_Information supplied_
++++++++++++++++++++
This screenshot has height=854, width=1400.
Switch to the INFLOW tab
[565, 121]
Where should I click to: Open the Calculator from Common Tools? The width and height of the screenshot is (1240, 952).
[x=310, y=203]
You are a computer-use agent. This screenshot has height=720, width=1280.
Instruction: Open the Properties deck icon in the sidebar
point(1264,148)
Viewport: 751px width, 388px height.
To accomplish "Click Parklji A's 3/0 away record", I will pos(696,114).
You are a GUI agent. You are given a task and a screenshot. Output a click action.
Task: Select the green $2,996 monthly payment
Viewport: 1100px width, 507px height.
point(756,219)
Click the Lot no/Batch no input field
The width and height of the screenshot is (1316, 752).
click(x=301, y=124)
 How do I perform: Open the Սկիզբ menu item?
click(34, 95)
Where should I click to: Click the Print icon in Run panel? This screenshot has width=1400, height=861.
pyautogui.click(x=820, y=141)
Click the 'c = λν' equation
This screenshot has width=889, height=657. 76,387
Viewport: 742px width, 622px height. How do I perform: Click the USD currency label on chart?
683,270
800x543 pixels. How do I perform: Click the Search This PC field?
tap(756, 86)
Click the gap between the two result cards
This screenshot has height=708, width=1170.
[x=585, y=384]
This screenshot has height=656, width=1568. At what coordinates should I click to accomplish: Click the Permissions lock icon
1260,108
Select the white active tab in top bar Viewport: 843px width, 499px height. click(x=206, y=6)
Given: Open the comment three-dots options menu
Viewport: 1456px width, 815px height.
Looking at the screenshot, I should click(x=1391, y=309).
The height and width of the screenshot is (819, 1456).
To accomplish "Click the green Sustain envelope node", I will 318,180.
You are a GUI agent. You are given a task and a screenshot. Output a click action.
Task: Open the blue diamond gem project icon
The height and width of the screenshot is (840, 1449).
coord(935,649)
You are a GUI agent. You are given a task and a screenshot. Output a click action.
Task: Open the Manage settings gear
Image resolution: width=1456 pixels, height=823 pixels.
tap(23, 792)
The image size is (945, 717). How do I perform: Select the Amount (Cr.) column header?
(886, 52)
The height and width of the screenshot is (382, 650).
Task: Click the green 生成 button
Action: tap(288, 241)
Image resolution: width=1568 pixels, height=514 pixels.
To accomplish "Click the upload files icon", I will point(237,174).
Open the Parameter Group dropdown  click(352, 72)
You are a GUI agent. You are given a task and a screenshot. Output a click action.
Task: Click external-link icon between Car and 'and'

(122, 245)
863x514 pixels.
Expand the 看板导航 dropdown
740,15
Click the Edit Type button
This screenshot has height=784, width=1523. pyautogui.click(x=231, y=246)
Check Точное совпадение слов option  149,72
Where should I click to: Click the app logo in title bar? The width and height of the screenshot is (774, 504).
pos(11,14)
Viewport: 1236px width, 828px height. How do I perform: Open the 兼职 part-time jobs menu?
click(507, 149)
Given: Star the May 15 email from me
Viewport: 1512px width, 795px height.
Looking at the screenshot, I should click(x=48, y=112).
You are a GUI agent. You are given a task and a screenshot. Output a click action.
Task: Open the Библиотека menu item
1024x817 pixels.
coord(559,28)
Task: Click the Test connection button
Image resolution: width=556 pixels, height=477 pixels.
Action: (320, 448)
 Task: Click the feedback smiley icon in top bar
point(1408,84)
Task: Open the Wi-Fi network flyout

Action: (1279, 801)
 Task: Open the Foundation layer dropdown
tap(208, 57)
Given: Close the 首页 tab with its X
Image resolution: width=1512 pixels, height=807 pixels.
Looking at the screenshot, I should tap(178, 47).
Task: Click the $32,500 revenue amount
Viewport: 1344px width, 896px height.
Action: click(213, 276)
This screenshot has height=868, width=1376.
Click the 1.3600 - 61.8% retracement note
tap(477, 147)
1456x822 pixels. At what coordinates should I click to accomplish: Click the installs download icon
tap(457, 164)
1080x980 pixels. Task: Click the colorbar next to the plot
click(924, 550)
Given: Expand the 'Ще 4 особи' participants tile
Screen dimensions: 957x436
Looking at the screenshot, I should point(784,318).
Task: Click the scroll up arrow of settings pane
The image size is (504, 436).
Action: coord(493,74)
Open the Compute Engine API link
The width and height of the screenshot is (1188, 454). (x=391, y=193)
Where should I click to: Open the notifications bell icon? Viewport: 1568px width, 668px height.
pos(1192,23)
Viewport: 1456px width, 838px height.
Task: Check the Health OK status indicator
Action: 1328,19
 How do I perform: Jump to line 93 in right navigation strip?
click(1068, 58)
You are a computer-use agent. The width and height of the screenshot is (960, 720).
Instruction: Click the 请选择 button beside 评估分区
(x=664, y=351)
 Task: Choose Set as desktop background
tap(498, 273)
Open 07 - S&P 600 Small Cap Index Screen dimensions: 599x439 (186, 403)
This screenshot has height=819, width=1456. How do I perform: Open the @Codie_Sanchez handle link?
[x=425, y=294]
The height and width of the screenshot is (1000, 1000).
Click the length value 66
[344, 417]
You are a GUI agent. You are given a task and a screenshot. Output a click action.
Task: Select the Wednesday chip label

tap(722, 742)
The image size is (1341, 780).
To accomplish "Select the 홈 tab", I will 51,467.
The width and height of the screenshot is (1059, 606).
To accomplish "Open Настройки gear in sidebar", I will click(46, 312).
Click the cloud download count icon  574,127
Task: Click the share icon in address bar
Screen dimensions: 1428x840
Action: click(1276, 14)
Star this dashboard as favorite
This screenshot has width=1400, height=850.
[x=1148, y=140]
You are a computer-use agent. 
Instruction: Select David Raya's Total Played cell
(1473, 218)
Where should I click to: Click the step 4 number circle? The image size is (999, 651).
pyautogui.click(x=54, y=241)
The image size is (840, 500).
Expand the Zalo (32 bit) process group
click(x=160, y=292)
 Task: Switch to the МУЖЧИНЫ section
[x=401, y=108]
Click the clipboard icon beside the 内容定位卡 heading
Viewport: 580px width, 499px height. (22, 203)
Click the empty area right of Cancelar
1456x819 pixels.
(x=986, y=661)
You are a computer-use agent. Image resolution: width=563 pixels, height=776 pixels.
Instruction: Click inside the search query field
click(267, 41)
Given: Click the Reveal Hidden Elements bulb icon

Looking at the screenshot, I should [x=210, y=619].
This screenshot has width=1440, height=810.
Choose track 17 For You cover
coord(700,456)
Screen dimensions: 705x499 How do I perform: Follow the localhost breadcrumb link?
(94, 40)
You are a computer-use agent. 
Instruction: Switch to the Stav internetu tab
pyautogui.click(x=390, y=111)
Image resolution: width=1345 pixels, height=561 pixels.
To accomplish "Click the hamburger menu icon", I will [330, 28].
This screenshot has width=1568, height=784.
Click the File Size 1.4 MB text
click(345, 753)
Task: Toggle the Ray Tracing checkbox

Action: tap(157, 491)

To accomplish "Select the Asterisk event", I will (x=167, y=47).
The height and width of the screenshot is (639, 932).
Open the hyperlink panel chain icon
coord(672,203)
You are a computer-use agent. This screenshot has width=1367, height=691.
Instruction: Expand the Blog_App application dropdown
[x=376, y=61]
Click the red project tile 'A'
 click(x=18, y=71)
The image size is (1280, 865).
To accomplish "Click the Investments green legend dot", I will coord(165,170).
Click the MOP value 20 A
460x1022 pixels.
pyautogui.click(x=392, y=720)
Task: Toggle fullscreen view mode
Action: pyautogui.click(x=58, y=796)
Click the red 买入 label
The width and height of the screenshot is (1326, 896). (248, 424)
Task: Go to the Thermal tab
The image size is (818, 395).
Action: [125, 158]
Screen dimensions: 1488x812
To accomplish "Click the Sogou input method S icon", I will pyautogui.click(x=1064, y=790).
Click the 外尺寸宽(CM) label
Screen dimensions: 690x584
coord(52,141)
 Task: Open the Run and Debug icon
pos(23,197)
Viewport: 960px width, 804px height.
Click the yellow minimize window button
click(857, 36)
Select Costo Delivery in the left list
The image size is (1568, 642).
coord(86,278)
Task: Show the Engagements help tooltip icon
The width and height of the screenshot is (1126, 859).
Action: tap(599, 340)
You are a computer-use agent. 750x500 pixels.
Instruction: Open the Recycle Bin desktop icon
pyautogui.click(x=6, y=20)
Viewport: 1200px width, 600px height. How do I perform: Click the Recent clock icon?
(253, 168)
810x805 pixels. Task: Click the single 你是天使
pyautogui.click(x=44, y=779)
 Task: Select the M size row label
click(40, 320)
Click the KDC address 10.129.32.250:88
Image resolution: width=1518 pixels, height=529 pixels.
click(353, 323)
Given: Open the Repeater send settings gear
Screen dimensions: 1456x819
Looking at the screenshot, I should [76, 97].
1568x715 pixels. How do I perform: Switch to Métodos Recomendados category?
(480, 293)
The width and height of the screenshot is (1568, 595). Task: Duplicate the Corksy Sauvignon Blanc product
++++++++++++++++++++
_Task to carry out_
Reproduce the stretch of lines from the one containing "Given: Click the" through the one containing "Action: [125, 158]", substituting "navigation menu icon" for "hamburger menu icon" and leaving everything else unchanged.

_Task output_
Given: Click the Reveal Hidden Elements bulb icon

Looking at the screenshot, I should [x=210, y=619].
This screenshot has width=1440, height=810.
Choose track 17 For You cover
coord(700,456)
Screen dimensions: 705x499 How do I perform: Follow the localhost breadcrumb link?
(94, 40)
You are a computer-use agent. 
Instruction: Switch to the Stav internetu tab
pyautogui.click(x=390, y=111)
Image resolution: width=1345 pixels, height=561 pixels.
To accomplish "Click the navigation menu icon", I will [330, 28].
This screenshot has width=1568, height=784.
Click the File Size 1.4 MB text
click(345, 753)
Task: Toggle the Ray Tracing checkbox

Action: tap(157, 491)

To accomplish "Select the Asterisk event", I will (x=167, y=47).
The height and width of the screenshot is (639, 932).
Open the hyperlink panel chain icon
coord(672,203)
You are a computer-use agent. This screenshot has width=1367, height=691.
Instruction: Expand the Blog_App application dropdown
[x=376, y=61]
Click the red project tile 'A'
 click(x=18, y=71)
The image size is (1280, 865).
To accomplish "Click the Investments green legend dot", I will coord(165,170).
Click the MOP value 20 A
460x1022 pixels.
pyautogui.click(x=392, y=720)
Task: Toggle fullscreen view mode
Action: pyautogui.click(x=58, y=796)
Click the red 买入 label
The width and height of the screenshot is (1326, 896). (248, 424)
Task: Go to the Thermal tab
The image size is (818, 395).
Action: [125, 158]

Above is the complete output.